Tablertown: Community of Color Since 1830

Tablertown war exhibit audio visual tour by David Butcher. Created by Sarah Henry and Marcus Morris.

The Tablertown Museum People of Color exhibit is remarkable in its scale of artifacts that reflect the history of the Tabler family and its descendants, but also its potential to reflect the larger story of survival of Southeast Ohioans in Appalachia. In our public facing audio tour piece, David Butcher begins with discussing the origins of the exhibit in 2003 within the Kennedy Museum at Ohio University. We learn that community and the persistence of David’s vision allowed the exhibit to continue to evolve into a museum space that attracts international researchers interested in the history of the African American experience in the region. 

Focusing on the Civil War story within the space, we go with David as we travel back into the 1840’s, through the Civil War and learn about the people who fought at key battles to preserve the Union in the United States. David highlights men of color in the Tablertown area. Milton Holland, the only person in Athens County awarded the Congressional Medal Of Honor, is a highlight. Especially as he has been nationally recognized. Granville Lucas, buried just a short drive from the Tablertown Museum at the Haga Cemetery on Haga Ridge Rd. provides us with a context to the experience of soldiers of color on naval ships. Jerry Sims, who was the catalyst for his embarking on this adventure of the family archive, is a reminder that the project began with understanding there is a larger Black history that is not taught. Those soldiers and the community that surround them, particularly the women who exist within these stories, remind us that the nuances of small Appalachian towns are essential to the conversation of the American experiment.   

David Butcher is a descendant of Hannah and Michael Tabler. Both born in 1775 when our country was fresh from its revolution against the British. Hannah and Michael were pioneers of Southeastern Ohio who came together on the Tabler family plantation in Virginia where she was enslaved. In 1830, post emancipation of Hannah and their 6 children, they settled in the region after crossing the Ohio River and purchasing land from a Revolutionary War veteran. Their land is known as Kilvert, Ohio on the map, but locally known as Tablertown. David is one of thousands who descend from this story but has found the greatest pull to preserve and amplify this history. 

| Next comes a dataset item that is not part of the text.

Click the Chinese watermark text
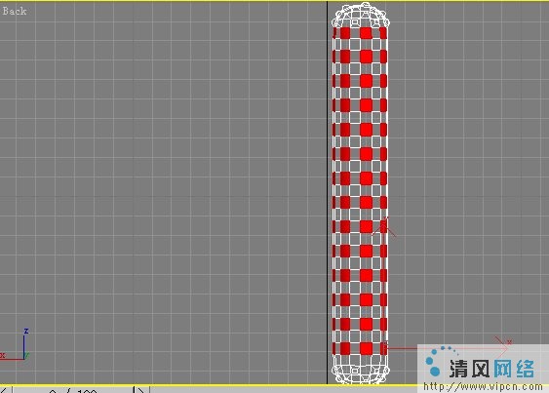 point(491,369)
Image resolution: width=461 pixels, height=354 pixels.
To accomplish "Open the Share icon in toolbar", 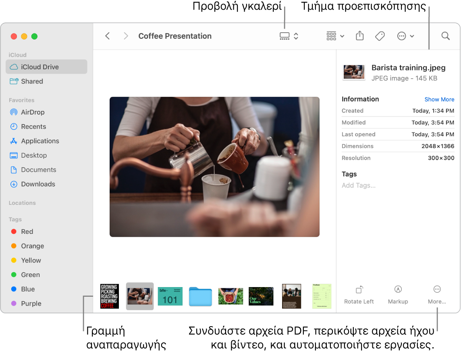I will (359, 36).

Beginning with the image of his great, great grandfather Jerry Sims that sparked his curiosity into the past, David has found his life’s work in the Tablertown Museum/People of Color exhibit. Decades of collecting, researching, grant writing and dreaming have led him to today. He is enthusiastic about the potential to educate generations of people about their history, which is important to the larger conversation of Black, Ohio and Appalachian communities.

The Tablertown Museum currently resides in a pole barn on David’s property along State Route 329 in Stewart, Ohio, but David is excited to move the museum to a facility closer to Tablertown proper. His goal is to build on the land that fed the community for generations at the heart of the coal mines. A freestanding museum to contain all he has built is what he believes can carry this legacy into the next generation. His vision is ambitious, but thoughtful in its desire to have a space for people to engage the past.

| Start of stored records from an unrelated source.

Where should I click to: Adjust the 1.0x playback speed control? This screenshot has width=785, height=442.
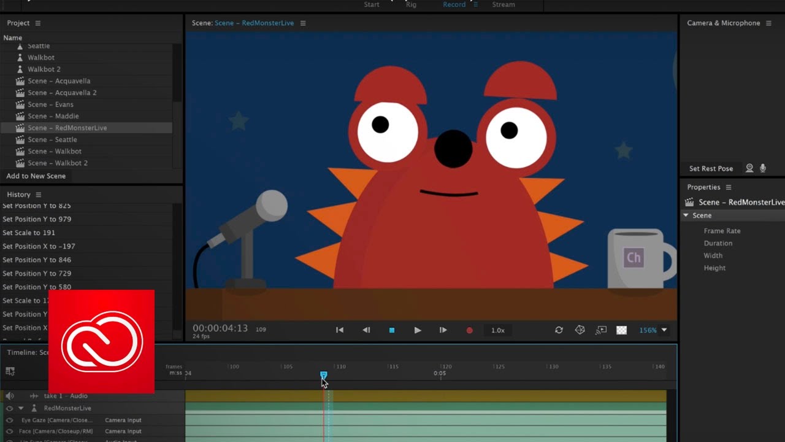tap(497, 330)
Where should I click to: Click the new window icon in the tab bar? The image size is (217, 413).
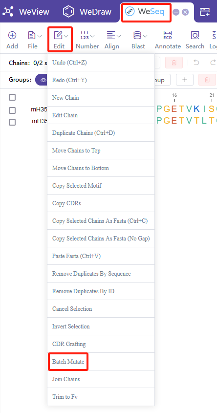(x=205, y=12)
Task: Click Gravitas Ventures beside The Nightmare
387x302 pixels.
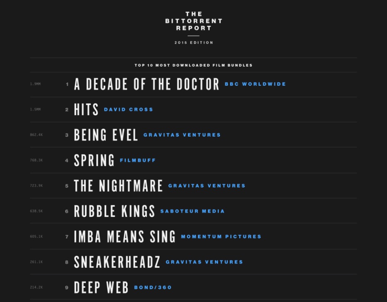Action: (x=207, y=186)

In addition to a new space for the museum, David is petitioning to return the name of the hamlet to Tablertown from the official name, Kilvert. The Kilvert Mining company has long abandoned the area, but the Tablers persist. One imagines this change in name will also reinforce the mentality of those who remain to continue fighting to preserve their legacy. Reclamation of heritage from 19th century  industrialization is essential to the Black Appalachian narrative.

Tablertown Museum represents an important shift in how communities take control of their stories. A childhood seed planted in David to consider alternatives to the history we have been provided is now at a place where the global conversation has shifted away from a Eurocentric idealization of America into bigger questions of who is responsible for building this country. Enslaved Black people, Indigenous folks and immigrants who have quietly found their way, despite centuries of violence, are working to establish a new American history. The efforts of David Butcher are necessary to provide a truth of the experience in this region of those who lived it.